1:13 a.m. EDT October 3, 2015
America is exceptional, in large part because of our Constitution.
On just four short pages, our Founders established the primacy of the rule of law, especially the right to public criminal trials and free press.
These are rights that are deeply rooted in our legal system and our national identity. One need only look at any dictatorship around the globe to know that the Founders got it right.
The Charles Tan trial is hardly the first time that the public’s presumptive right of access to criminal trials has been put in tension with a judge’s obligation to ensure a defendant’s unqualified right to a fair trial. Our Supreme Court has given clear guidance for how such tensions are to be resolved.
The Supreme Court holds that the public (as represented by the press) may only be excluded from criminal trials in extreme situations, after a showing of a “compelling” state interest and that alternatives to closure do not exist. Translation: If a criminal jury is seeing it, then the public, as represented by the press, is rarely excluded from seeing it too.
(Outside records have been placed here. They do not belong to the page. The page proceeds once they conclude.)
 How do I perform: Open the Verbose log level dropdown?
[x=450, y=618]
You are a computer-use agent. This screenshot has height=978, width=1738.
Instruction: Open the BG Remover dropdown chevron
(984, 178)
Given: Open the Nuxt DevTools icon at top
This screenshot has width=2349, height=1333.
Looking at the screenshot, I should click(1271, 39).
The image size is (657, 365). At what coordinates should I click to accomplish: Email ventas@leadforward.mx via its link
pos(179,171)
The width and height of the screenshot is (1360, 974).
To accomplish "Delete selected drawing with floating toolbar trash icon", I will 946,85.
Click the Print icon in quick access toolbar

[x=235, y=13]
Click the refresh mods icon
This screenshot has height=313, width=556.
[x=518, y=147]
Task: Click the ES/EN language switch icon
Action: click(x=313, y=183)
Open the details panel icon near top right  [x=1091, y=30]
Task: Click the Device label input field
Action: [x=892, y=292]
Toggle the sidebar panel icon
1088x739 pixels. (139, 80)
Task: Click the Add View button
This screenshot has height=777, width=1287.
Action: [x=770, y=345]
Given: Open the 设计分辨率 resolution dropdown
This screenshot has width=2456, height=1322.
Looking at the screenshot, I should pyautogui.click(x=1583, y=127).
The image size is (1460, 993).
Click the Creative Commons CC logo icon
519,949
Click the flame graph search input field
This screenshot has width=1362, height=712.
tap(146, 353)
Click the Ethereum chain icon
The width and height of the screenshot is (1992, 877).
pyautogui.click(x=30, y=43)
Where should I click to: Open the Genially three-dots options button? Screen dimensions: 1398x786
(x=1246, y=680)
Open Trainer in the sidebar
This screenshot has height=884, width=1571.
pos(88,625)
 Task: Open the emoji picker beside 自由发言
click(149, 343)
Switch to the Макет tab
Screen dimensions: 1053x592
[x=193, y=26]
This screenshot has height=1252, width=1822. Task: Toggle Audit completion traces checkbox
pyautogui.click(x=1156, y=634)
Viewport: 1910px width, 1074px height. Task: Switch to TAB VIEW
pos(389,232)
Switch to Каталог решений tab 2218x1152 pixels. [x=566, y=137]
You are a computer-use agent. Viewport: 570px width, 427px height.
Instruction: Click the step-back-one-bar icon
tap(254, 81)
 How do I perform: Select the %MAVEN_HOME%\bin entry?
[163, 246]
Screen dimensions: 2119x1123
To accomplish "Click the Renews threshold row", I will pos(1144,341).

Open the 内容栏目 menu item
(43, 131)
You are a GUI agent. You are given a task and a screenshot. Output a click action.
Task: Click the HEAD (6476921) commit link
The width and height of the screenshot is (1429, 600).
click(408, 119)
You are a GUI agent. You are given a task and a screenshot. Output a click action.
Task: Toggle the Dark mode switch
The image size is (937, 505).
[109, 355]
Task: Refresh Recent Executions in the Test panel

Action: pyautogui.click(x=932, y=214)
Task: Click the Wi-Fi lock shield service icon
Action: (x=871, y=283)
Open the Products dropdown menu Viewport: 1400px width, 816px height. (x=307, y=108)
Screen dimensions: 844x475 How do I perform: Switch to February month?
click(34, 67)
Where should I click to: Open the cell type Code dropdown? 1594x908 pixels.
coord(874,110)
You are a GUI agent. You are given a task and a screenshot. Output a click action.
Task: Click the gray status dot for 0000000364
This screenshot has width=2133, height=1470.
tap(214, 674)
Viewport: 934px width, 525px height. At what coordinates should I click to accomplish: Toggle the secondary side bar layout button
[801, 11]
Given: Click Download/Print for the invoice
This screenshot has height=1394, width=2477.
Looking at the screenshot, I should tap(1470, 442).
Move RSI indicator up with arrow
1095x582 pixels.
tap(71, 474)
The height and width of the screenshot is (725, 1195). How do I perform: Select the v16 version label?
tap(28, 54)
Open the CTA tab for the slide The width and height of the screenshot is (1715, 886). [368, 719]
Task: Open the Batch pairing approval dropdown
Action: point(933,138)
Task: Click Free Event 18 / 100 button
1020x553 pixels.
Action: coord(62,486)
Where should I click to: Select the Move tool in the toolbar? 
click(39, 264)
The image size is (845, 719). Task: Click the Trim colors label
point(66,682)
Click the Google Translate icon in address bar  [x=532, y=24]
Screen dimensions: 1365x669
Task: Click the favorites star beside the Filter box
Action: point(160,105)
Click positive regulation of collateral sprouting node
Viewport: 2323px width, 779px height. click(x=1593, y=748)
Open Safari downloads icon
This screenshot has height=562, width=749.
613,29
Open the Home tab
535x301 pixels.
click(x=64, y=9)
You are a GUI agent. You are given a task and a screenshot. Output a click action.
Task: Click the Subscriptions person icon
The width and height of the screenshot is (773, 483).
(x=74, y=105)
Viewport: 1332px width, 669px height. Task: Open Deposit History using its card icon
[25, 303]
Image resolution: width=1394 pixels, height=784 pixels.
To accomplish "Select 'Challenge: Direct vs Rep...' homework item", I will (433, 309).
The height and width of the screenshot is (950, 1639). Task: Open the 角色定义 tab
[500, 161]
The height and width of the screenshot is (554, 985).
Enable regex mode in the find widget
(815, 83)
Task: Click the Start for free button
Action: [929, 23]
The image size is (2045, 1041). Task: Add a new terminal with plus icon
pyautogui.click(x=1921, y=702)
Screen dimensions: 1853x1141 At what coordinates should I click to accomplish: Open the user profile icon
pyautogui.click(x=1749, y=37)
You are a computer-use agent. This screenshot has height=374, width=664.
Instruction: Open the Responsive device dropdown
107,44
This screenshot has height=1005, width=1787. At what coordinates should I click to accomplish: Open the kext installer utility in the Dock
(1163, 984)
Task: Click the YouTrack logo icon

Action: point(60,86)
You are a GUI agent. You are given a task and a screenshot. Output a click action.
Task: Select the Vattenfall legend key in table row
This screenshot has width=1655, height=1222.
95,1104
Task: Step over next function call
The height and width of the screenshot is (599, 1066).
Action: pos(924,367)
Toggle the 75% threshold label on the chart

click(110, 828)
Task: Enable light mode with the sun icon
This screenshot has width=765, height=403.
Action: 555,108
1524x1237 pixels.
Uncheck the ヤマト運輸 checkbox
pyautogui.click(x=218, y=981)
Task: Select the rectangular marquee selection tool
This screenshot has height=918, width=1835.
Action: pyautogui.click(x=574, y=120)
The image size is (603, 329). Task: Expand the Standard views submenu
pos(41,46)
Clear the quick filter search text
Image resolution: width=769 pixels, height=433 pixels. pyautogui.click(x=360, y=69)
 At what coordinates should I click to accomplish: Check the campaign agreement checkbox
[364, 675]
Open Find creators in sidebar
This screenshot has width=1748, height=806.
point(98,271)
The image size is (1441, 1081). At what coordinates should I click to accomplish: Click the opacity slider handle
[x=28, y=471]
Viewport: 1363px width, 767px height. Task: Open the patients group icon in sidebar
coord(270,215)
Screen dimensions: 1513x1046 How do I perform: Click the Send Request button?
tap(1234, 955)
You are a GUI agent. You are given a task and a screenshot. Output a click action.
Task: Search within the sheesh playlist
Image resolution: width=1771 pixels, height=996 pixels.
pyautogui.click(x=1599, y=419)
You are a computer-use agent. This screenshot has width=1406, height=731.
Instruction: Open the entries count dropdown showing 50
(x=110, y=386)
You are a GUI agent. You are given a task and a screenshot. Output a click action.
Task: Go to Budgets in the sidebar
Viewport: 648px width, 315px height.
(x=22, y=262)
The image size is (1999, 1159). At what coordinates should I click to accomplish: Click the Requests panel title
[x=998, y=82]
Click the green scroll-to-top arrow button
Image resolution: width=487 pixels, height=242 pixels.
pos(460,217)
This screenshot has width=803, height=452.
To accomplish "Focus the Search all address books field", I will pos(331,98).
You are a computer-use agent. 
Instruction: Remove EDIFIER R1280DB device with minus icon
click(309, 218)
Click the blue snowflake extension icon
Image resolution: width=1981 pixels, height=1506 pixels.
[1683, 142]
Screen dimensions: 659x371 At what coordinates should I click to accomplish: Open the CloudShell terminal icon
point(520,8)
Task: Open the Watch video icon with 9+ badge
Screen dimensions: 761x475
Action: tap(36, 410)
The inspection of the Tan home was an integral part of the trial. Everyone agrees it was not an “extreme situation” since such viewings are specifically contemplated by statute. But everyone recognizes that the inspection was no ordinary day in court.
So what is a judge to do about public access to such a viewing? First, determine whether there has been a showing of a compelling state interest in closing the viewing. Second, assess whether there are less drastic measures to total closure. A judge who does so publicly has met her obligation under law and will not be criticized.
Reporters covering the Tan trial say this process was not followed, and certainly not in public. We will never know whether the judge identified a compelling state interest or considered alternatives to closure. Thus, competing interests remain in tension where, had they been addressed directly and publicly, those tensions would have been resolved, no matter the decision.
Judging ain’t easy and the Founders did not intend it to be. By all accounts, the judge here is doing a great job. Nevertheless, our Founders insisted we have access to criminal trials and insisted the press scrutinize those trials, including the judges who preside over them. Having this public dispute makes our democracy stronger and our system of justice even more robust.
Chris Thomas is a partner with Nixon Peabody LLP. His clients include the Democrat and Chronicle.